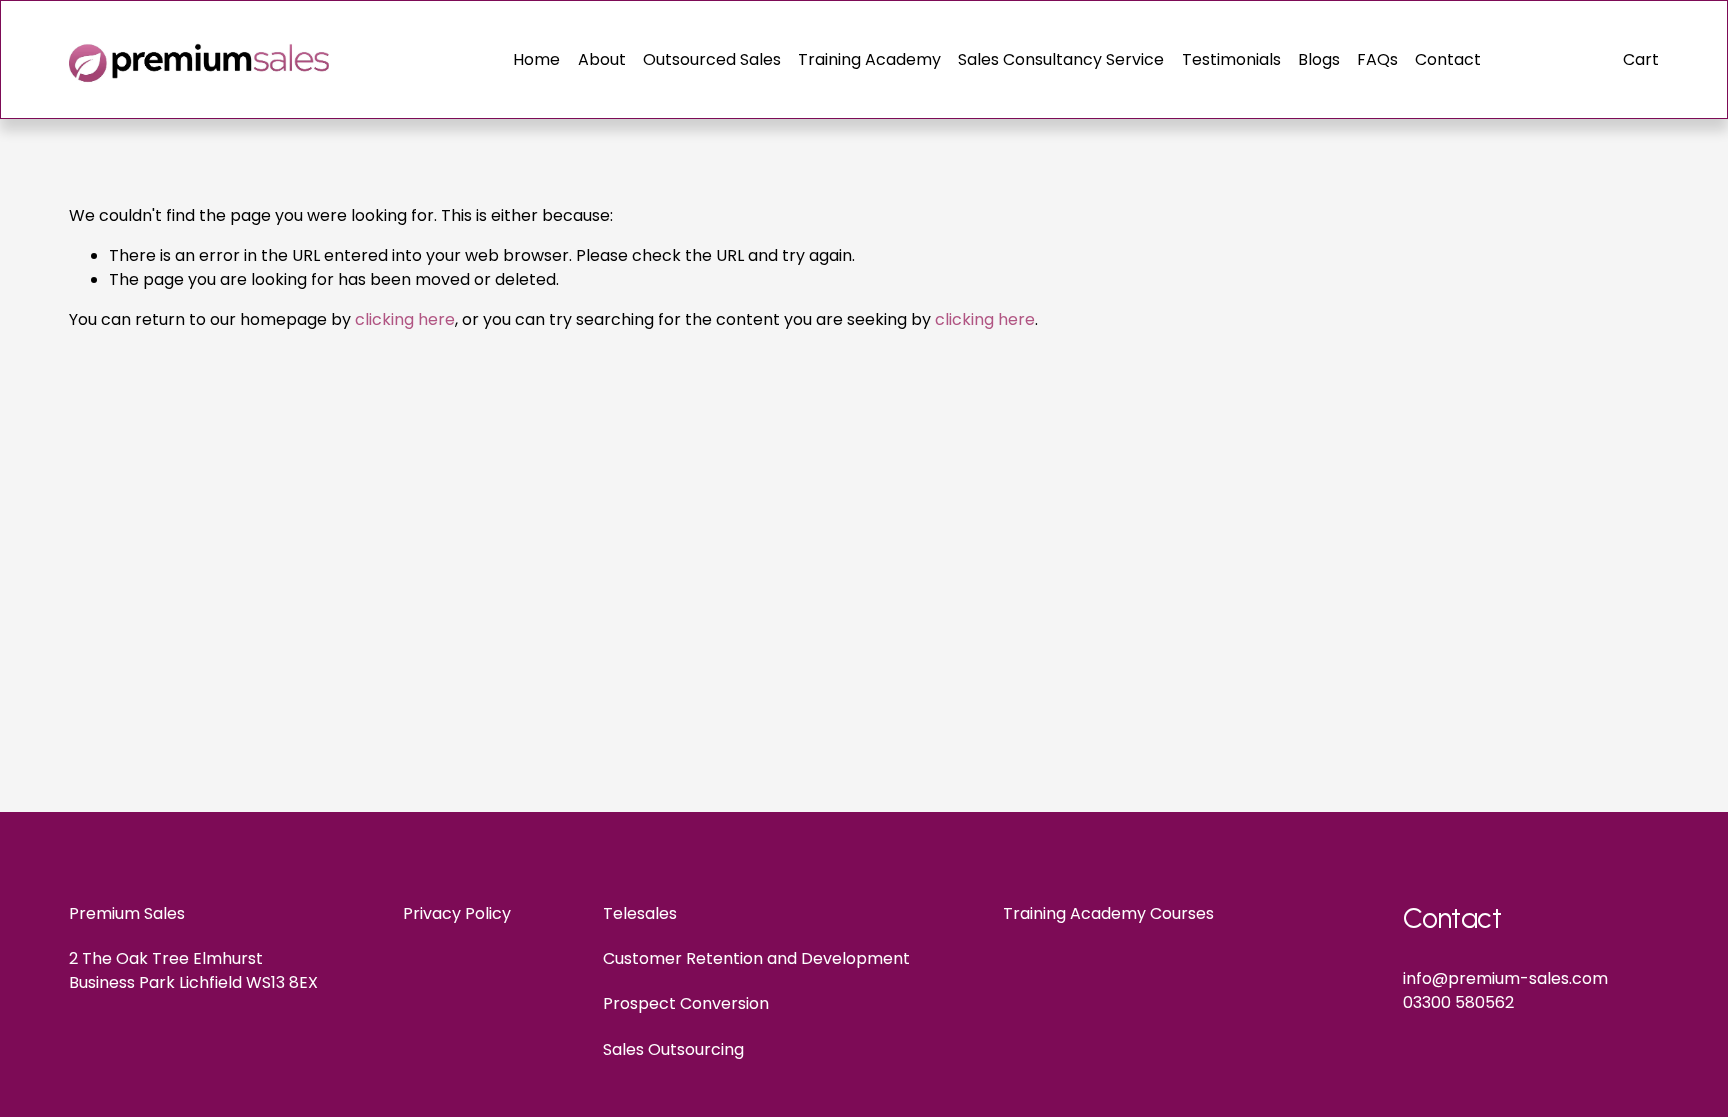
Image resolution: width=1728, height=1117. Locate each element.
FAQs (1377, 59)
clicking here (405, 319)
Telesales (640, 913)
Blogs (1319, 59)
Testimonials (1231, 59)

### Task prompt
The pictures stay out of the copy. Set down the entries above precisely.

### Answer for the task
Image resolution: width=1728, height=1117. Locate each element.
FAQs (1377, 59)
clicking here (405, 319)
Telesales (640, 913)
Blogs (1319, 59)
Testimonials (1231, 59)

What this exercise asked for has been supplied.